ARTICLE
5 October 2008

Credit Insurance Casewatch

We recently acted for the UK and German subsidiaries of the Euler Hermes Group on a contested application for directions during a dispute over sums held in two deposit accounts. The case involved an analysis of interesting legal issues including those relating to trusts and estoppel.
United Kingdom Litigation, Mediation & Arbitration

We recently acted for the UK and German subsidiaries of the Euler Hermes Group on a contested application for directions during a dispute over sums held in two deposit accounts. The case involved an analysis of interesting legal issues including those relating to trusts and estoppel.

The facts

Euler Hermes Group is the global leader in credit insurance. In late 2005/early 2006, its UK and German subsidiaries Euler Hermes UK Plc (EHUK) and Euler Hermes Kreditversicherungs AG (EHD) were considering the reduction, suspension or withdrawal of trade credit insurance cover which it had provided to some of PRG Powerhouse Limited's (Powerhouse) suppliers. Powerhouse was a retailer of electrical and other household goods with Wall Holdings Limited (Holdings) as its immediate parent company and Wall Group Limited (Wall) the ultimate parent of the group. Discussions between the parties resulted in Holdings agreeing to execute a guarantee in favour of EHUK and EHD in order to indemnify them over the insureds' obligations. As security, Holdings would deposit sums into two specially designated accounts with Barclays Bank Plc and assign them in favour of EHUK/EHD. This arrangement yielded a practical and real benefit to Powerhouse in that it needed trade credit insurance to enable it to purchase stock and continue to trade.

Powerhouse instructed Barclays to set up the two accounts in light of the impending assignments. The intention was that Holdings would provide the funds. Powerhouse subsequently paid a total of £1.4 million into the accounts. On 1 August 2006 Powerhouse entered into administration. EHUK and EHD then wrote to Barclays confirming their intention to enforce their rights over the deposits. On 17 May Powerhouse entered into voluntary liquidation and liquidators were appointed. At that stage it became apparent that the deposit accounts had been opened in Powerhouse's (as opposed to Holdings') name and that the funds paid into the accounts had been received from Wall's current account.

The legal argument

It was in this context that the liquidators applied to the court for directions under section 112 of the Insolvency Act 1986. The dispute was whether EHUK/EHD could draw on the sums held in the accounts (totalling £1,151,413) and whether Holdings/Wall were entitled to the surplus.

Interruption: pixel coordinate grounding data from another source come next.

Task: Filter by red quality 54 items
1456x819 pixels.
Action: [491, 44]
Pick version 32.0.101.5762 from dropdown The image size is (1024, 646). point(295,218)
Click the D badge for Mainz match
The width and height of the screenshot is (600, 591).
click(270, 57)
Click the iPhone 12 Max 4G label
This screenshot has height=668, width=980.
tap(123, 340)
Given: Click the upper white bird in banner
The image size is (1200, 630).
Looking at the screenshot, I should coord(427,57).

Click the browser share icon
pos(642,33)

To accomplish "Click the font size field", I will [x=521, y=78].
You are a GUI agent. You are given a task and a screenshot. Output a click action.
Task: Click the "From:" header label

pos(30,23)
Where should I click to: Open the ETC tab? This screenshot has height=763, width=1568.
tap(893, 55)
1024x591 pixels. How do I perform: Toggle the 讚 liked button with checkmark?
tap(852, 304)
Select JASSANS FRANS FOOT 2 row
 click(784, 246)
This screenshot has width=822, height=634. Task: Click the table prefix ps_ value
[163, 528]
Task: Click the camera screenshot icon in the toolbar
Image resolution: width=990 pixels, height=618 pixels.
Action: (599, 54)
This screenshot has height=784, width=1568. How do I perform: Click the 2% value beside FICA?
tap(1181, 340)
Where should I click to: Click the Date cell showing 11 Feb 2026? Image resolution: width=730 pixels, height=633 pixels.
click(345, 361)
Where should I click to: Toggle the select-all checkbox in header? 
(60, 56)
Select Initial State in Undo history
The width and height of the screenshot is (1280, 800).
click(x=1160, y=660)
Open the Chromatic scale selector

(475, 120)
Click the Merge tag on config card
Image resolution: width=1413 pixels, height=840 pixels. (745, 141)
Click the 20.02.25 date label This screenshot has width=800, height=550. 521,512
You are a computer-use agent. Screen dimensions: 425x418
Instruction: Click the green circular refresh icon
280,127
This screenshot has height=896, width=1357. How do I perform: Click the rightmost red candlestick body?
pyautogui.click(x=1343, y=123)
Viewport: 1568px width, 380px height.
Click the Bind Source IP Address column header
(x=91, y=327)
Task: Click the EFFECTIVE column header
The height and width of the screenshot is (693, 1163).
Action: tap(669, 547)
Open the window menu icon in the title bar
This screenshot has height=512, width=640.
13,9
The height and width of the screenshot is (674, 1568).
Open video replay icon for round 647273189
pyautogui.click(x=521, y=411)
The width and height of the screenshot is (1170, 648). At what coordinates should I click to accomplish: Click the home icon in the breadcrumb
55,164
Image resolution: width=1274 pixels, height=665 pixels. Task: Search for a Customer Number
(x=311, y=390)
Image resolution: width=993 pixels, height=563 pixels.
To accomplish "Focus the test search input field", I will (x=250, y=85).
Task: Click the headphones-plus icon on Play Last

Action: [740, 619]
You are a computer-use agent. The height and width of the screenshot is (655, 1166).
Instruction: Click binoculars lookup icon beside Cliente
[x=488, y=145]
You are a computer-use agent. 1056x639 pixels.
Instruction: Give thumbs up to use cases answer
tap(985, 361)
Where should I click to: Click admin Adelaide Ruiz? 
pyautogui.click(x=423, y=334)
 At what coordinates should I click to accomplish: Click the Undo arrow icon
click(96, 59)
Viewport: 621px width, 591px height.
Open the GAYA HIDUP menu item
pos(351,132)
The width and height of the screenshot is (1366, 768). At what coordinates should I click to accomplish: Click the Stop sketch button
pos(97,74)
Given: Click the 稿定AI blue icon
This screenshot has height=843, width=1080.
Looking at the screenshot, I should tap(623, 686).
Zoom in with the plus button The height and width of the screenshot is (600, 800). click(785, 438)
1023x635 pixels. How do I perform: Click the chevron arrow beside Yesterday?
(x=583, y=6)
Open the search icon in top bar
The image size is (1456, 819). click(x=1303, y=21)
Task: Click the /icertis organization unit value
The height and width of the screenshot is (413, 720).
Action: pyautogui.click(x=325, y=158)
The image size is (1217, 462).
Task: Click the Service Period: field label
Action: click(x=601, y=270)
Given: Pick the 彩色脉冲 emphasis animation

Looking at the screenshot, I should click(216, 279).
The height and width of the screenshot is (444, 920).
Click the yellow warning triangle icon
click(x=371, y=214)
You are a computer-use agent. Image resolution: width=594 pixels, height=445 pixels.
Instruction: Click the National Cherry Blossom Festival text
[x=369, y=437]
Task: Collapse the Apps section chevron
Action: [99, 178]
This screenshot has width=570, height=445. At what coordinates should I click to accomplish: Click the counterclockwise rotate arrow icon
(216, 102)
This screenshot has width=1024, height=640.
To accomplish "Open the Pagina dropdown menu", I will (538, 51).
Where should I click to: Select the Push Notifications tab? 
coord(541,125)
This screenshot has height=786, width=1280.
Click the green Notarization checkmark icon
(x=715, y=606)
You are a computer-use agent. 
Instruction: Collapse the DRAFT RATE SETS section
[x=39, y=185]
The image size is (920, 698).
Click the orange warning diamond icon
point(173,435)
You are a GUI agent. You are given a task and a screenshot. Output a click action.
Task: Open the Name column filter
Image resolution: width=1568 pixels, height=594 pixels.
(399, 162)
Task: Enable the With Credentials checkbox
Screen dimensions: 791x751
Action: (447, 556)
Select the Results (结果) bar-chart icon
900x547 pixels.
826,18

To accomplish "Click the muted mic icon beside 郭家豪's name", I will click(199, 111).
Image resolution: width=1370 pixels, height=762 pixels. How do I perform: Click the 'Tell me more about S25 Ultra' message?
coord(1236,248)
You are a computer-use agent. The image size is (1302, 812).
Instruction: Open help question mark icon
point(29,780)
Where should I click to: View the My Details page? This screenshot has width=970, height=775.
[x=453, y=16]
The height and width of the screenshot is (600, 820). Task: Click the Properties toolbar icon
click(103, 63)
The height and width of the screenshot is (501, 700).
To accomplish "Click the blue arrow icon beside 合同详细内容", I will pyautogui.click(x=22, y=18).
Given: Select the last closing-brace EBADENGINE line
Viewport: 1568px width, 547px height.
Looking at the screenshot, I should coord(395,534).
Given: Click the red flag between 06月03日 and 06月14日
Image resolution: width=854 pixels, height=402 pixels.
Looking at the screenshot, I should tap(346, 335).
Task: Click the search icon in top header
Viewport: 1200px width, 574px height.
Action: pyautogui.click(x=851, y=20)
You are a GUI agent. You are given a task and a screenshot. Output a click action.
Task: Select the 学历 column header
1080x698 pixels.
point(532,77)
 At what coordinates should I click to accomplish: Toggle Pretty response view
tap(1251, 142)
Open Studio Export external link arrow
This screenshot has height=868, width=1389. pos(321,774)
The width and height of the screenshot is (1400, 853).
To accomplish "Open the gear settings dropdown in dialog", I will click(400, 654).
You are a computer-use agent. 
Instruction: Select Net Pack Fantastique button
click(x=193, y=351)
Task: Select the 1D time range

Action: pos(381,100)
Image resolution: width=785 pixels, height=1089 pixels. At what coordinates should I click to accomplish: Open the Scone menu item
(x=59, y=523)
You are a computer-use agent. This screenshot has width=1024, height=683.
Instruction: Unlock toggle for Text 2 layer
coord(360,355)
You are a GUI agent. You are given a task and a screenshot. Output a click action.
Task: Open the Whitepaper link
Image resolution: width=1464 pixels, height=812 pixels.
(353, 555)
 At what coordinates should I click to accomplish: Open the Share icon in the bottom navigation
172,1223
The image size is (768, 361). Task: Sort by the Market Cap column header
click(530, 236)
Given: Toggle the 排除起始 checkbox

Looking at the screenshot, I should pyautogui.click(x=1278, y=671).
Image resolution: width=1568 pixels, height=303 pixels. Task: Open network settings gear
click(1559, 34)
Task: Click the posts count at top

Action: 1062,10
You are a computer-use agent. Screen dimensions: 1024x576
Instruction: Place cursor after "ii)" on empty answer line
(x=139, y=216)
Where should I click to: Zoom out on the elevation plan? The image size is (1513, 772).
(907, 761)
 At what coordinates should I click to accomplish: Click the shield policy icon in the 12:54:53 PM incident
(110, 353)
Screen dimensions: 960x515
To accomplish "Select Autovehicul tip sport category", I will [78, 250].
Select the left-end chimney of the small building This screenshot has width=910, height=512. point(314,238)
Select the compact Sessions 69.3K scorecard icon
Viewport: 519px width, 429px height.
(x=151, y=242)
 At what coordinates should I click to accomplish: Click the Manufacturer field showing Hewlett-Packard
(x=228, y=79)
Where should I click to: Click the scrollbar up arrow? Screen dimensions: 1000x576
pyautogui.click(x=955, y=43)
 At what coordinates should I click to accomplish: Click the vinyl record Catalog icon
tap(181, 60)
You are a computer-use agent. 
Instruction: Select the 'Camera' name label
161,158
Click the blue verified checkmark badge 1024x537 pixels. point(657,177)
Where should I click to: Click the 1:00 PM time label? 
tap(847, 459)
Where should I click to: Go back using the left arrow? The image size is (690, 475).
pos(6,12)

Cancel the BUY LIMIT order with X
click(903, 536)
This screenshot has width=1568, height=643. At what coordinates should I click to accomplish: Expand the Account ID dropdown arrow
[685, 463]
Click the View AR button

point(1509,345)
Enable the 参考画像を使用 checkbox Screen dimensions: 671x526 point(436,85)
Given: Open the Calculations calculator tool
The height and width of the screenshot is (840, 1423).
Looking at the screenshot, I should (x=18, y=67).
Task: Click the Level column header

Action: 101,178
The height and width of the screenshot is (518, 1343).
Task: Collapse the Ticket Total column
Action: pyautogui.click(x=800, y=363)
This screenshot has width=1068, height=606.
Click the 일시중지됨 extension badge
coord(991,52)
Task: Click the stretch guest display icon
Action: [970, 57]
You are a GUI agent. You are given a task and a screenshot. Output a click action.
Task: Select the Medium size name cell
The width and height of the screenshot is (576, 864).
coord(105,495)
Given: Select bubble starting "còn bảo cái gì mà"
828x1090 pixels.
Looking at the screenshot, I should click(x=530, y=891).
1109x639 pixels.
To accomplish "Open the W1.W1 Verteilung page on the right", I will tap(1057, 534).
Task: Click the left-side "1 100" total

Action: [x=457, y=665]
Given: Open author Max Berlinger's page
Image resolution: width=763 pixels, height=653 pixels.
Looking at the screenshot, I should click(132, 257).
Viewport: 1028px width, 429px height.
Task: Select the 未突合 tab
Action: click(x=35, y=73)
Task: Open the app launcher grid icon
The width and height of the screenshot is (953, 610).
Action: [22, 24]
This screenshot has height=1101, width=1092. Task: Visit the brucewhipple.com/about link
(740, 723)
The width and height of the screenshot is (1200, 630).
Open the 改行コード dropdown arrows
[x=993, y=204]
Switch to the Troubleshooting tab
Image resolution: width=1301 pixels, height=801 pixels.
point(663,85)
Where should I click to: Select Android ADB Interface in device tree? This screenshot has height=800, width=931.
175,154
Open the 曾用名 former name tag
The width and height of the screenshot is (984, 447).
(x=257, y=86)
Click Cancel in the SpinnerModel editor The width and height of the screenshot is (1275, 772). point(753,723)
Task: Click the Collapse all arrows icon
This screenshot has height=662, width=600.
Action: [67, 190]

The liquidators adopted what they asserted to be a strictly neutral position although their evidence suggested otherwise.

Holdings and Wall contended that an estoppel by convention arose which prevented the liquidators from denying that the deposits were beneficially owned by Holdings. Powerhouse and Holdings had acted on the assumption that the deposits were owned by Holdings, based on the contractual documents and the evidence of their staff. It would be unfair for Powerhouse to go back on this now that it was in liquidation and Holdings had relied on the assumption in giving guarantees to EHUK/EHD and in paying £2.4 million into the accounts.

EHUK/EHD also raised a proprietary estoppel argument that an equity arose in favour of EHUK/EHD because they were encouraged by Powerhouse to enter into the assignments and had been told by the then finance director of Powerhouse that the funds were coming from Holdings. EHUK/EHD had also been given the impression that the sums assigned would fall outside the assets of Powerhouse. Once it could be shown that assurances were given to EHUK/EHD and that they suffered detriment, the evidential burden then switched to the liquidators to demonstrate that the assurances were not relied upon. EHUK/EHD were only willing to extend insurance cover in return for the assignment of the deposits. They had acted to their detriment by providing cover and incurring liabilities which they now sought to reclaim from the deposits.

The outcome

On the eve of the hearing, the parties managed to agree terms of settlement. The liquidators then sought and obtained sanction from Mr Justice Briggs. In summary, EHUK and EHD were paid the amounts they were claiming from the deposits in full. They also recovered the bulk of their costs.

The content of this article is intended to provide a general guide to the subject matter. Specialist advice should be sought about your specific circumstances.